§ **TASK TO COMPLETE**: Every entry below is to be retyped exactly as it appears.

STORED DATA below:

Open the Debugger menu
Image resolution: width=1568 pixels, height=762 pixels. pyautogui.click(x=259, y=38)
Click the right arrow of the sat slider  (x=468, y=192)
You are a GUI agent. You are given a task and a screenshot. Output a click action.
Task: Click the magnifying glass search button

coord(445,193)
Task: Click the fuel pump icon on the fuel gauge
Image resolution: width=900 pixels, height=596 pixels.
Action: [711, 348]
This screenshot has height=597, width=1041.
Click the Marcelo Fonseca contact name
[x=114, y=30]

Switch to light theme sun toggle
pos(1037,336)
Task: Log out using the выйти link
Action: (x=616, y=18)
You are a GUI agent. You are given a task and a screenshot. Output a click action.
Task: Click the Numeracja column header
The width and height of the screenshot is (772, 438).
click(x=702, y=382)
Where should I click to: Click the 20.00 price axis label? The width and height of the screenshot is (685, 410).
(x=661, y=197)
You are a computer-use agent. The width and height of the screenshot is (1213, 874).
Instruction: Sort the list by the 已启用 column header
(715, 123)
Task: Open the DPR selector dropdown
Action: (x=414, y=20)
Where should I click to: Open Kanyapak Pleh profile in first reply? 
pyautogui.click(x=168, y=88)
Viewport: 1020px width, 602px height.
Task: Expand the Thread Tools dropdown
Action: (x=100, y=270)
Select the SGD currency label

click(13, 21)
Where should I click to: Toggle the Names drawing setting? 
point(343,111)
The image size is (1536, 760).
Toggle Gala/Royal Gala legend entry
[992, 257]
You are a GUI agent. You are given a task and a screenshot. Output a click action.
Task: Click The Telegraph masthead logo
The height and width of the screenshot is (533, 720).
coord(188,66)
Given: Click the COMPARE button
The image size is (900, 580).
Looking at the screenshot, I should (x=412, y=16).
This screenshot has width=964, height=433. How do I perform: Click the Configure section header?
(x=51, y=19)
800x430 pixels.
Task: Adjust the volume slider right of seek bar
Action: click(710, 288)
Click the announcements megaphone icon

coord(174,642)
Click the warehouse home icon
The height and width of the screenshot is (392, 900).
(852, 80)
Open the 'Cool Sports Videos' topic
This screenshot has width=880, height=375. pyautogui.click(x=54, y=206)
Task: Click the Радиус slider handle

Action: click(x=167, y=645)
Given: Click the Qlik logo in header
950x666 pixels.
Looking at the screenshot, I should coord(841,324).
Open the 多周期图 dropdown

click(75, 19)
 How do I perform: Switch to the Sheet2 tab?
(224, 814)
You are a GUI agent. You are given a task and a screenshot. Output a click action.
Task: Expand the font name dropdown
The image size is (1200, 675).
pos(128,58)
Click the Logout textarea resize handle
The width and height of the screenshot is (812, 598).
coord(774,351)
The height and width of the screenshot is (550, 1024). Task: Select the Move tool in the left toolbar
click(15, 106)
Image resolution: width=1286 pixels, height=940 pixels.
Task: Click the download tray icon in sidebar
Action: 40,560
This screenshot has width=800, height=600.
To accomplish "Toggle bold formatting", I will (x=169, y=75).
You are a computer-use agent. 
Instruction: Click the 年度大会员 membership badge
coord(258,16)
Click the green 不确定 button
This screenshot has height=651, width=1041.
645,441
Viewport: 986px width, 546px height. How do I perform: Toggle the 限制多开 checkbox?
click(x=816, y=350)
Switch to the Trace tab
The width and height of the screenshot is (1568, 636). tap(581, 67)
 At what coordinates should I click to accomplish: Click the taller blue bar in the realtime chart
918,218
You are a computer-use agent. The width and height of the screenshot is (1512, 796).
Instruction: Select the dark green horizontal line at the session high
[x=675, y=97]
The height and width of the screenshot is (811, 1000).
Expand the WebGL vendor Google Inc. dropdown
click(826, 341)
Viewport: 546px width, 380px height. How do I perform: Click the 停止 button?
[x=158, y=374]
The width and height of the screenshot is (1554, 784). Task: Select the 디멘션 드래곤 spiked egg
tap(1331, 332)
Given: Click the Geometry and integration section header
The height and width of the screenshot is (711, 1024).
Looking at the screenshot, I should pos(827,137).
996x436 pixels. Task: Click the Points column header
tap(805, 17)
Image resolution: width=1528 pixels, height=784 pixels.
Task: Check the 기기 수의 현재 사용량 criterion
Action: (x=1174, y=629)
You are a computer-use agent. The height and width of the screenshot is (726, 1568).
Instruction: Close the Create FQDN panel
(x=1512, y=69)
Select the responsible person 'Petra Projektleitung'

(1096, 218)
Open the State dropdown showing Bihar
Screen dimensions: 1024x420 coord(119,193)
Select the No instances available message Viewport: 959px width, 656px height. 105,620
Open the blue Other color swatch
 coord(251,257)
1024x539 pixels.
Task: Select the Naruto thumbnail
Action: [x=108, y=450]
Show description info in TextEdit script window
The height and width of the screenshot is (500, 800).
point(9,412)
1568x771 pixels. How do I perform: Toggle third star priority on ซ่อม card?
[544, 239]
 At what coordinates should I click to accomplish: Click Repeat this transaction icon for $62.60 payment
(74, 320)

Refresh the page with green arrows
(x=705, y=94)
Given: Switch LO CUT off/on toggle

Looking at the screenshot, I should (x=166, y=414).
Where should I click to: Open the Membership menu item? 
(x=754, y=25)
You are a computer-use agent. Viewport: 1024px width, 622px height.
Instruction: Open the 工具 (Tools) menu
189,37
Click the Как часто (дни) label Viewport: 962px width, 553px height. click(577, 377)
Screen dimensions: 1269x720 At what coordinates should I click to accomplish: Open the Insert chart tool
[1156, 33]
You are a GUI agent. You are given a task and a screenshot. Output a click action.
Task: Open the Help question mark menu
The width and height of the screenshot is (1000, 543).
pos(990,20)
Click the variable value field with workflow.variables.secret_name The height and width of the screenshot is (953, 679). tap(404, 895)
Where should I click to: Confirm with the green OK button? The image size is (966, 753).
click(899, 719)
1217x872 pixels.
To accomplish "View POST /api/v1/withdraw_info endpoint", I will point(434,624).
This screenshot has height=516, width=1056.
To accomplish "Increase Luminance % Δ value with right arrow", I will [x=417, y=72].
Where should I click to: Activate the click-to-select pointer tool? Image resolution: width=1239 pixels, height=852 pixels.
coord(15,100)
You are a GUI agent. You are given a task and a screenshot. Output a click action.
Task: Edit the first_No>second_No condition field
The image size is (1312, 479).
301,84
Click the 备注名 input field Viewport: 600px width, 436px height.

End of STORED DATA.

§ **SOLUTION BELOW**:
Open the Debugger menu
Image resolution: width=1568 pixels, height=762 pixels. pyautogui.click(x=259, y=38)
Click the right arrow of the sat slider  (x=468, y=192)
You are a GUI agent. You are given a task and a screenshot. Output a click action.
Task: Click the magnifying glass search button

coord(445,193)
Task: Click the fuel pump icon on the fuel gauge
Image resolution: width=900 pixels, height=596 pixels.
Action: [711, 348]
This screenshot has height=597, width=1041.
Click the Marcelo Fonseca contact name
[x=114, y=30]

Switch to light theme sun toggle
pos(1037,336)
Task: Log out using the выйти link
Action: (x=616, y=18)
You are a GUI agent. You are given a task and a screenshot. Output a click action.
Task: Click the Numeracja column header
The width and height of the screenshot is (772, 438).
click(x=702, y=382)
Where should I click to: Click the 20.00 price axis label? The width and height of the screenshot is (685, 410).
(x=661, y=197)
You are a computer-use agent. The width and height of the screenshot is (1213, 874).
Instruction: Sort the list by the 已启用 column header
(715, 123)
Task: Open the DPR selector dropdown
Action: (x=414, y=20)
Where should I click to: Open Kanyapak Pleh profile in first reply? 
pyautogui.click(x=168, y=88)
Viewport: 1020px width, 602px height.
Task: Expand the Thread Tools dropdown
Action: (x=100, y=270)
Select the SGD currency label

click(13, 21)
Where should I click to: Toggle the Names drawing setting? 
point(343,111)
The image size is (1536, 760).
Toggle Gala/Royal Gala legend entry
[992, 257]
You are a GUI agent. You are given a task and a screenshot. Output a click action.
Task: Click The Telegraph masthead logo
The height and width of the screenshot is (533, 720).
coord(188,66)
Given: Click the COMPARE button
The image size is (900, 580).
Looking at the screenshot, I should (x=412, y=16).
This screenshot has width=964, height=433. How do I perform: Click the Configure section header?
(x=51, y=19)
800x430 pixels.
Task: Adjust the volume slider right of seek bar
Action: click(710, 288)
Click the announcements megaphone icon

coord(174,642)
Click the warehouse home icon
The height and width of the screenshot is (392, 900).
(852, 80)
Open the 'Cool Sports Videos' topic
This screenshot has width=880, height=375. pyautogui.click(x=54, y=206)
Task: Click the Радиус slider handle

Action: click(x=167, y=645)
Given: Click the Qlik logo in header
950x666 pixels.
Looking at the screenshot, I should coord(841,324).
Open the 多周期图 dropdown

click(75, 19)
 How do I perform: Switch to the Sheet2 tab?
(224, 814)
You are a GUI agent. You are given a task and a screenshot. Output a click action.
Task: Expand the font name dropdown
The image size is (1200, 675).
pos(128,58)
Click the Logout textarea resize handle
The width and height of the screenshot is (812, 598).
coord(774,351)
The height and width of the screenshot is (550, 1024). Task: Select the Move tool in the left toolbar
click(15, 106)
Image resolution: width=1286 pixels, height=940 pixels.
Task: Click the download tray icon in sidebar
Action: 40,560
This screenshot has width=800, height=600.
To accomplish "Toggle bold formatting", I will (x=169, y=75).
You are a computer-use agent. 
Instruction: Click the 年度大会员 membership badge
coord(258,16)
Click the green 不确定 button
This screenshot has height=651, width=1041.
645,441
Viewport: 986px width, 546px height. How do I perform: Toggle the 限制多开 checkbox?
click(x=816, y=350)
Switch to the Trace tab
The width and height of the screenshot is (1568, 636). tap(581, 67)
 At what coordinates should I click to accomplish: Click the taller blue bar in the realtime chart
918,218
You are a computer-use agent. The width and height of the screenshot is (1512, 796).
Instruction: Select the dark green horizontal line at the session high
[x=675, y=97]
The height and width of the screenshot is (811, 1000).
Expand the WebGL vendor Google Inc. dropdown
click(826, 341)
Viewport: 546px width, 380px height. How do I perform: Click the 停止 button?
[x=158, y=374]
The width and height of the screenshot is (1554, 784). Task: Select the 디멘션 드래곤 spiked egg
tap(1331, 332)
Given: Click the Geometry and integration section header
The height and width of the screenshot is (711, 1024).
Looking at the screenshot, I should pos(827,137).
996x436 pixels. Task: Click the Points column header
tap(805, 17)
Image resolution: width=1528 pixels, height=784 pixels.
Task: Check the 기기 수의 현재 사용량 criterion
Action: (x=1174, y=629)
You are a computer-use agent. The height and width of the screenshot is (726, 1568).
Instruction: Close the Create FQDN panel
(x=1512, y=69)
Select the responsible person 'Petra Projektleitung'

(1096, 218)
Open the State dropdown showing Bihar
Screen dimensions: 1024x420 coord(119,193)
Select the No instances available message Viewport: 959px width, 656px height. 105,620
Open the blue Other color swatch
 coord(251,257)
1024x539 pixels.
Task: Select the Naruto thumbnail
Action: [x=108, y=450]
Show description info in TextEdit script window
The height and width of the screenshot is (500, 800).
point(9,412)
1568x771 pixels. How do I perform: Toggle third star priority on ซ่อม card?
[544, 239]
 At what coordinates should I click to accomplish: Click Repeat this transaction icon for $62.60 payment
(74, 320)

Refresh the page with green arrows
(x=705, y=94)
Given: Switch LO CUT off/on toggle

Looking at the screenshot, I should (x=166, y=414).
Where should I click to: Open the Membership menu item? 
(x=754, y=25)
You are a computer-use agent. Viewport: 1024px width, 622px height.
Instruction: Open the 工具 (Tools) menu
189,37
Click the Как часто (дни) label Viewport: 962px width, 553px height. click(577, 377)
Screen dimensions: 1269x720 At what coordinates should I click to accomplish: Open the Insert chart tool
[1156, 33]
You are a GUI agent. You are given a task and a screenshot. Output a click action.
Task: Open the Help question mark menu
The width and height of the screenshot is (1000, 543).
pos(990,20)
Click the variable value field with workflow.variables.secret_name The height and width of the screenshot is (953, 679). tap(404, 895)
Where should I click to: Confirm with the green OK button? The image size is (966, 753).
click(899, 719)
1217x872 pixels.
To accomplish "View POST /api/v1/withdraw_info endpoint", I will point(434,624).
This screenshot has height=516, width=1056.
To accomplish "Increase Luminance % Δ value with right arrow", I will [x=417, y=72].
Where should I click to: Activate the click-to-select pointer tool? Image resolution: width=1239 pixels, height=852 pixels.
coord(15,100)
You are a GUI agent. You are given a task and a screenshot. Output a click action.
Task: Edit the first_No>second_No condition field
The image size is (1312, 479).
301,84
Click the 备注名 input field Viewport: 600px width, 436px height.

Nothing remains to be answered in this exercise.